Николай Бажанов – Танеев (страница 47)
Сопровождать Сергея Ивановича вызвался вместе с другими ученик его Константин Николаевич Игумнов.
Час настал, все было готово, чемоданы с нотами упакованы, кот Василий замкнут в корзине, где он, потихоньку рыча, ворочался сердито.
Последовав маршруту, указанному Танеевым, путешественники сбились с дороги, переезжали вброд мелководную речку и проехали лишних шесть-семь верст. Настроение Сергея Ивановича несколько снизилось. Однако, приехав на место, он отказался от отдыха и повел гостей на любимую горку.
Ходу до пригорка было всего шагов двести. Но Сергей Иванович шел и дышал тяжело — в пальто, опираясь на трость, казался возбужденным и суетливым.
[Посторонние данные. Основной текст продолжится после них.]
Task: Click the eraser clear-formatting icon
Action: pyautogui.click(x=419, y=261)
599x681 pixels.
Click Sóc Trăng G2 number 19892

Спутники с трудом уговорили его присесть на неотесанную скамью под предлогом фотографирования.
Этот памятный снимок, сделанный 2 июня, и дошел до наших дней.
Солнце зашло за облако. Казалось, еще минута, и в безветренном воздухе поплывут мерные звуки мессы Баха, разносимые эхом по глухим еловым чащобам. Но, видимо, навсегда замолкли в этих краях голоса Московской симфонической капеллы.
Нерушимая тишина прерывалась изредка слабым щебетом птиц. Над гребнями деревенских крыш и купами темных деревьев повисло неподвижно облачко голубого самоварного дыма.
Вскоре хозяйка Анна Константиновна позвала к чаю, накрытому под деревом на столе, застеленном клетчатой домотканой скатертью. Было тепло. Пахло сеном.
«Теперь все пойдет по-иному!» — думалось каждому из гостей. Они еще засветло уехали.
А на третий день на дачу к Райскому позвонили по телефону и передали, что у Сергея Ивановича был сердечный приступ. Райский немедля выехал в город и оттуда в Дюдьково, пригласив с собой профессора Кишкипа.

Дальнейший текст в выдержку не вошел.